Instructions to follow:
Format each line of the records as an item in a numbered list, skipping blank lines and leaving out the pictures.

***

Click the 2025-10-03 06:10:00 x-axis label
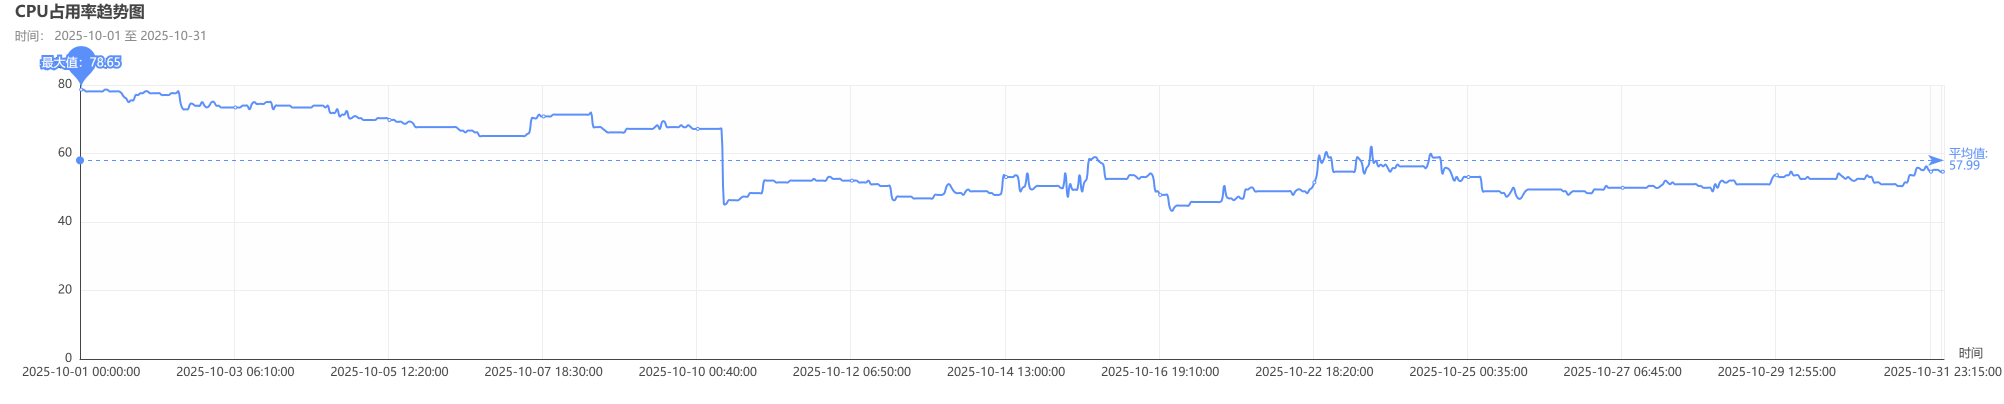(x=235, y=372)
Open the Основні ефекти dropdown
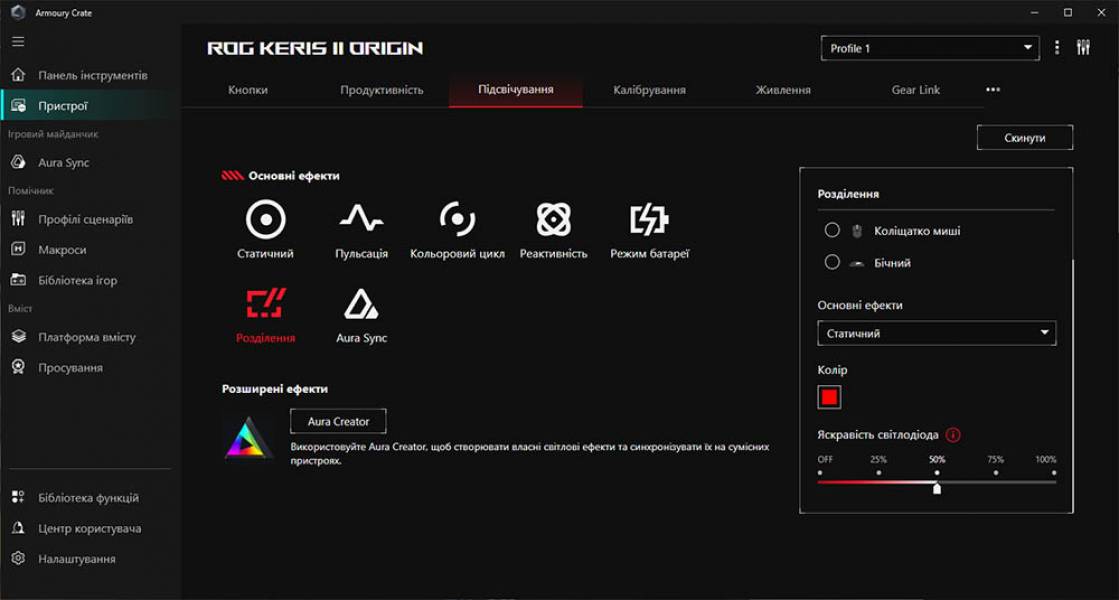Screen dimensions: 1119x600 point(936,333)
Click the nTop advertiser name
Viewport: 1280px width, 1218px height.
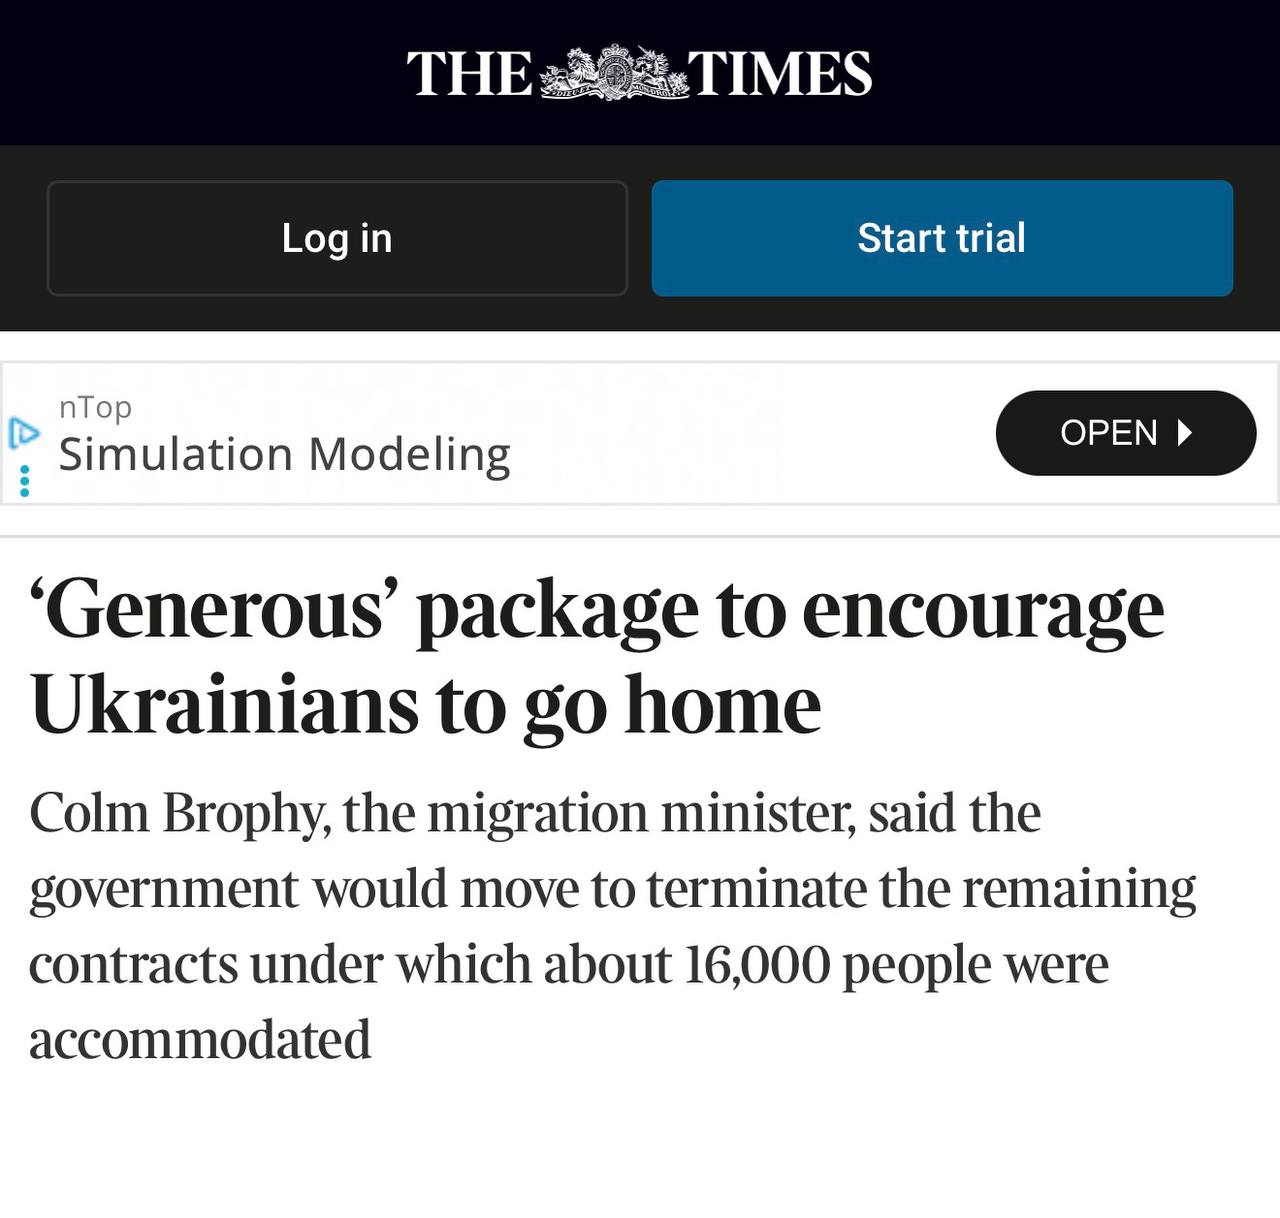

***

Result for this exercise:
1. Click the 2025-10-03 06:10:00 x-axis label
2. (x=235, y=372)
3. Open the Основні ефекти dropdown
4. Screen dimensions: 1119x600 point(936,333)
5. Click the nTop advertiser name
6. Viewport: 1280px width, 1218px height.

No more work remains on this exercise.